←back to thread

How a 20 year old bug in GTA San Andreas surfaced in Windows 11 24H2

(cookieplmonster.github.io)
1371 points yett | 2 comments | 23 Apr 25 14:00 UTC | HN request time: 0.427s | source
Show context
jandrese ◴[23 Apr 25 16:53 UTC] No.43774091[source]
> Not ignore the compilation warnings – this code most likely threw a warning in the original code that was either ignored or disabled!

What compiler error would you expect here? Maybe not checking the return value from scanf to make sure it matches the number of parameters? Otherwise this seems like a data file error that the compiler would have no clue about.

replies(3): >>43775089 #>>43777497 #>>43778191 #
burch45 ◴[23 Apr 25 18:22 UTC] No.43775089[source]
Undefined behavior to access the uninitialized memory. A sanitizer would have flagged that.
replies(2): >>43775220 #>>43775229 #
jandrese ◴[23 Apr 25 18:31 UTC] No.43775220[source]
The compiler has no way of knowing that the memory would be undefined, not unless it somehow can verify the data file.
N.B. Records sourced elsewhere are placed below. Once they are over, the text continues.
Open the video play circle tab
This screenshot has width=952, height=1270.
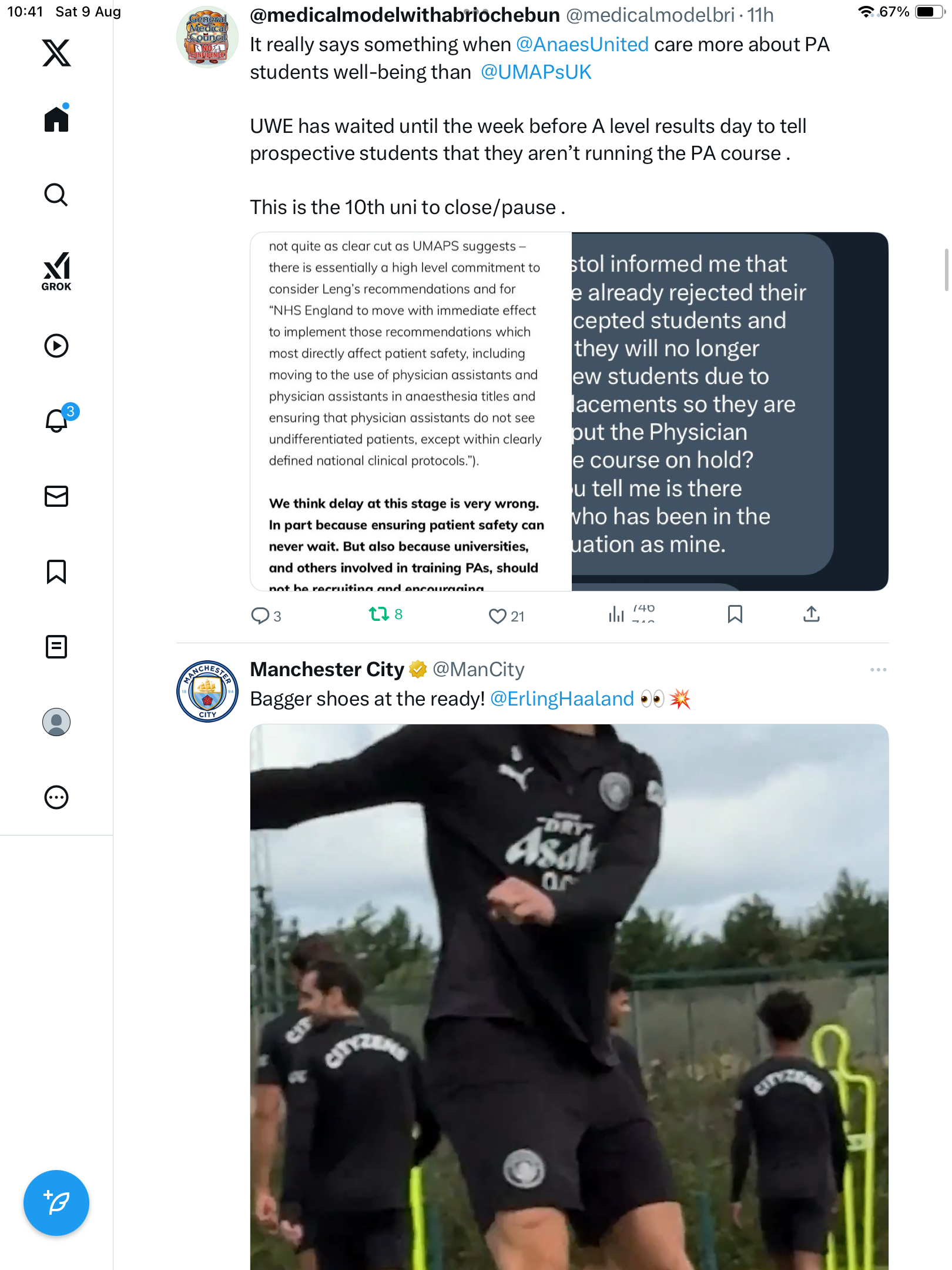point(56,346)
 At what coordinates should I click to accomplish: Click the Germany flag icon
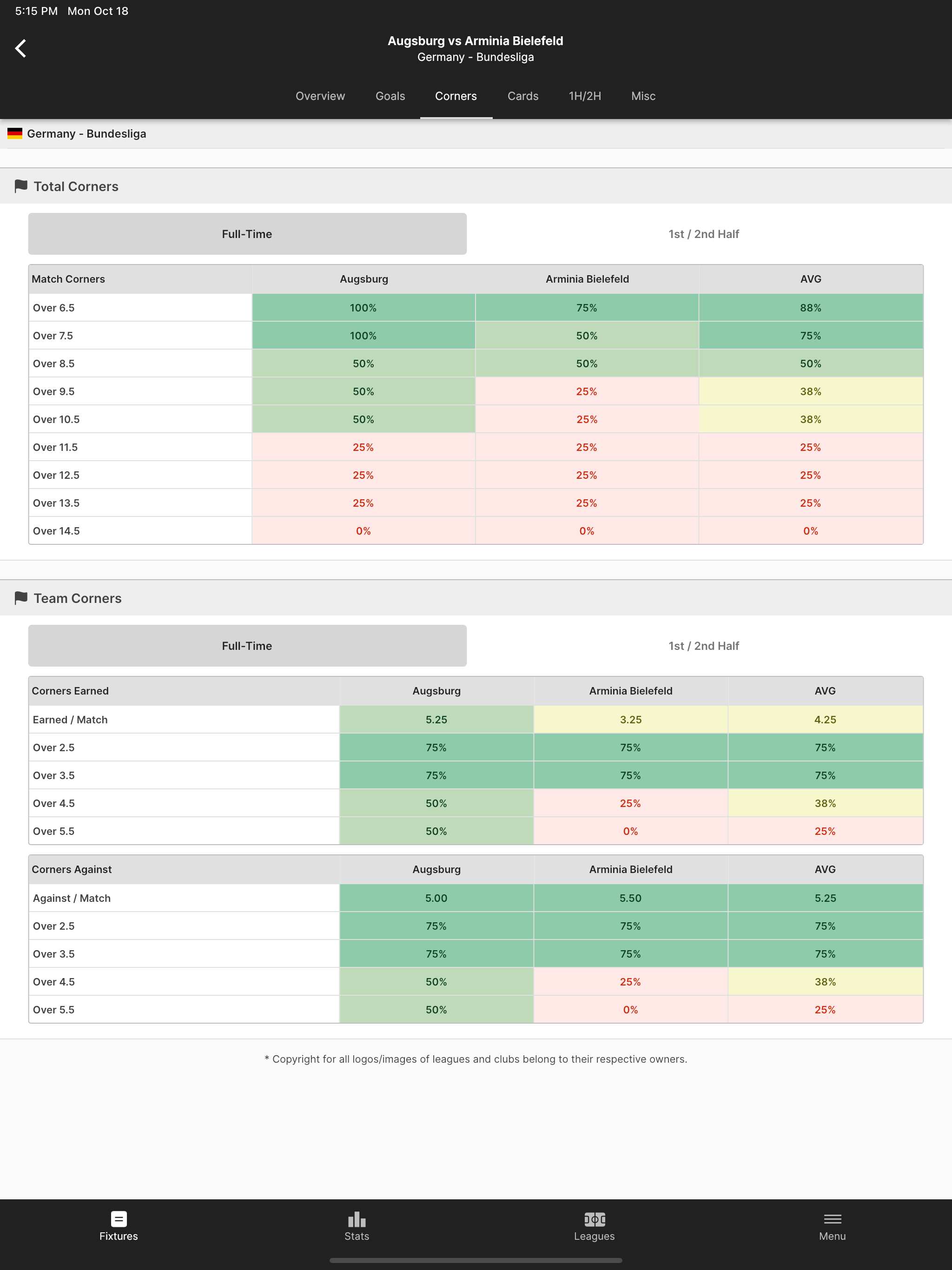point(15,133)
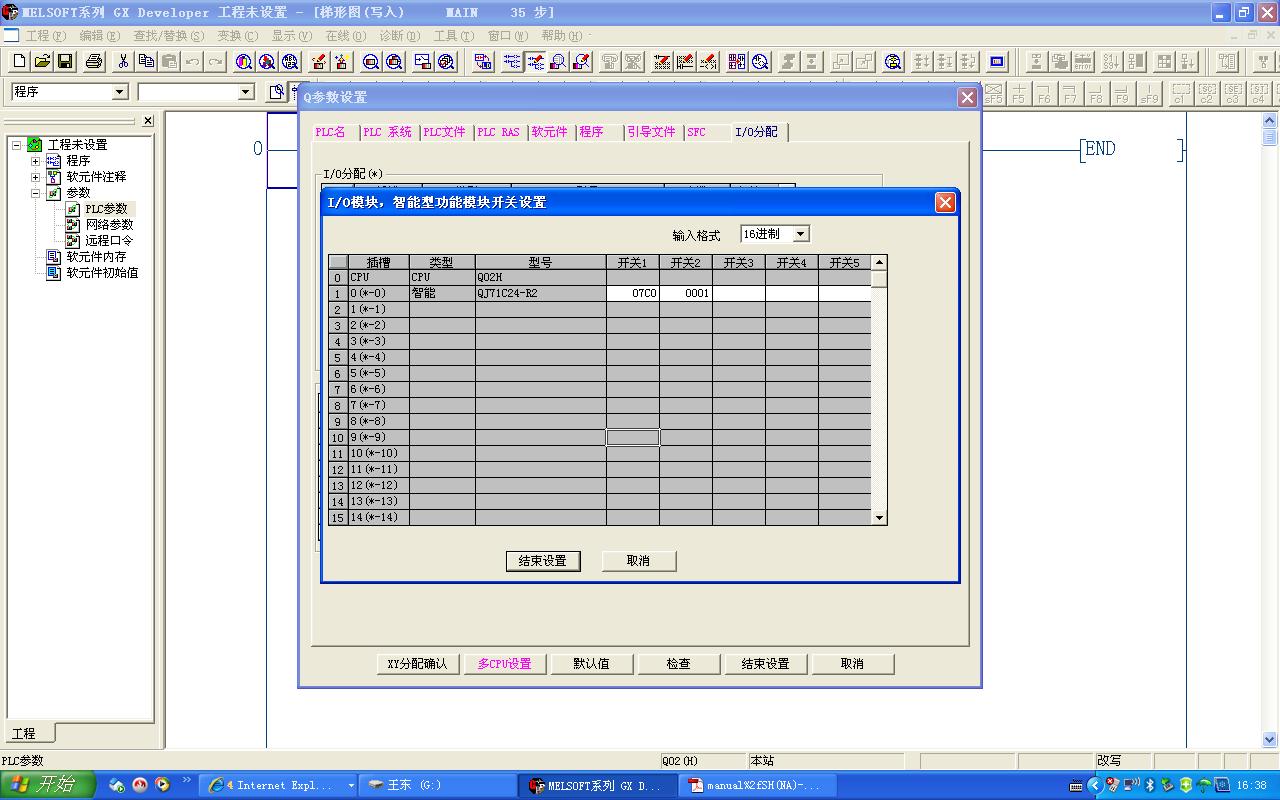
Task: Switch to the PLC 系统 tab
Action: pos(387,132)
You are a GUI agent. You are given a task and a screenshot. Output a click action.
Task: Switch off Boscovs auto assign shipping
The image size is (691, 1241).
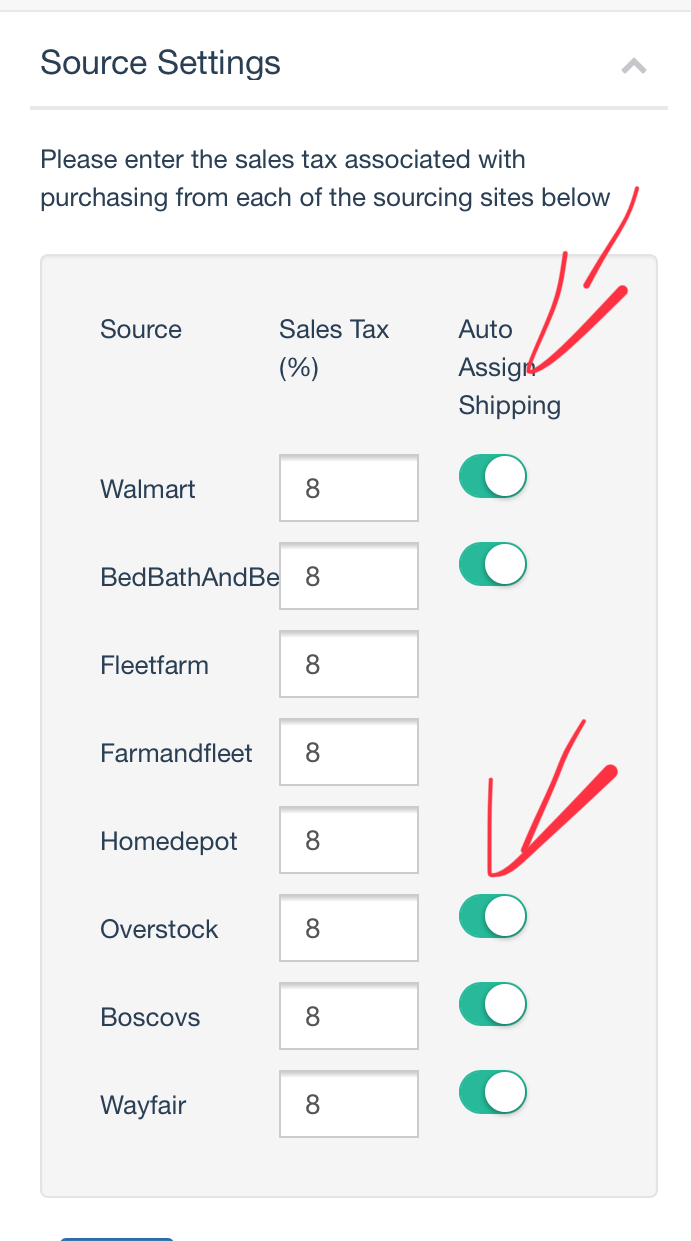(x=493, y=1005)
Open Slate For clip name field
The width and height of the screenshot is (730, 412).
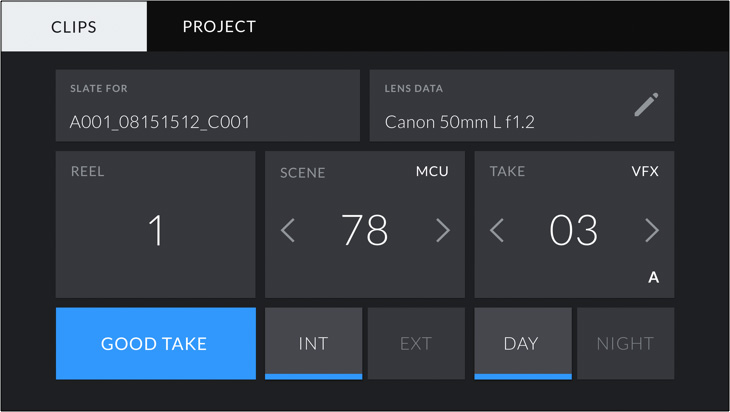pyautogui.click(x=207, y=106)
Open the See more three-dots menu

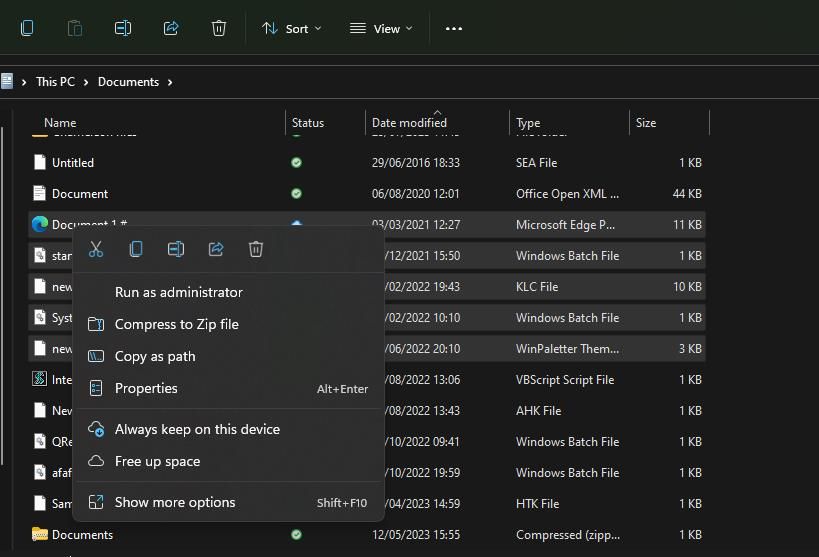[454, 29]
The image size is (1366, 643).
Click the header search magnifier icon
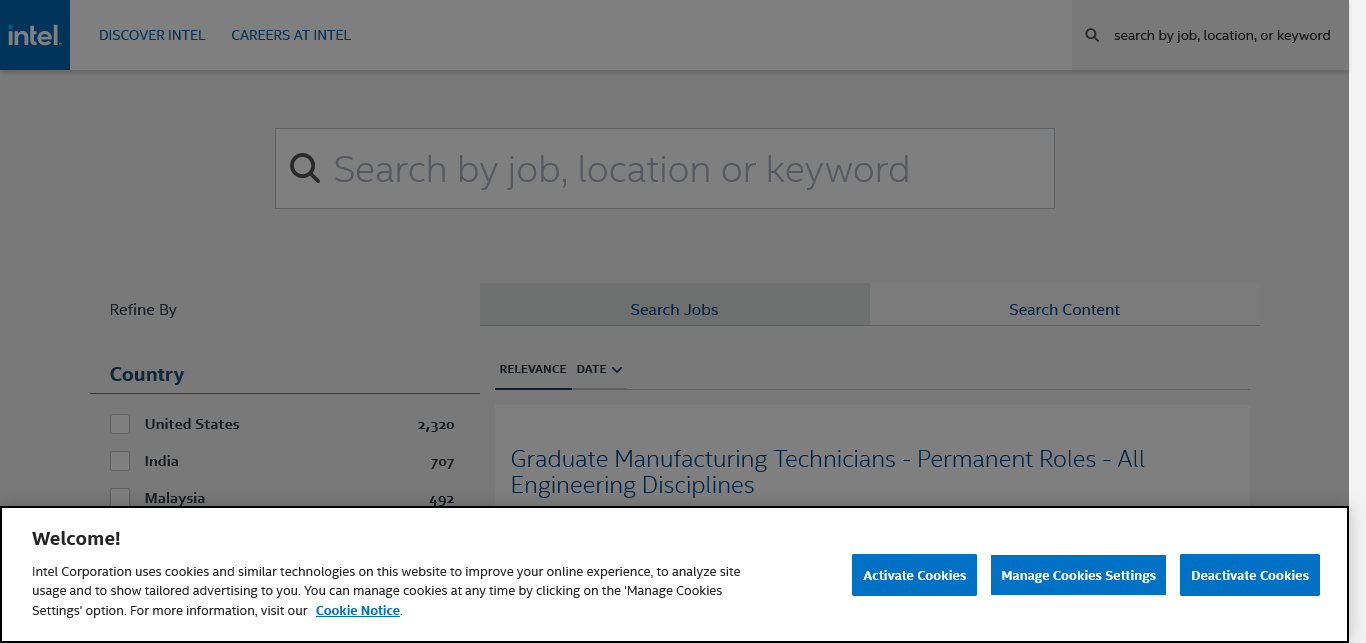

The most I think it can do is flag the program for not checking the return value of scanf, but even that is unlikely to be true since the program probably was checking for end of file which is also in the return value. It was failing to check the number of matched parameters. This is the kind of error that is easy to miss given the semantics of scanf.
replies(2): >>43775241 #>>43775941 #
1. andrewmcwatters ◴[23 Apr 25 18:32 UTC] No.43775241[source]
Uninitialized variables are a really common case.
replies(1): >>43776366 #
2. gmueckl ◴[23 Apr 25 20:34 UTC] No.43776366[source]
The pointer to the uninitialized variable is passed to scanf, which writes a value there unless it encounters an error. The compiler cannot understand this contract from the scanf declaration alone.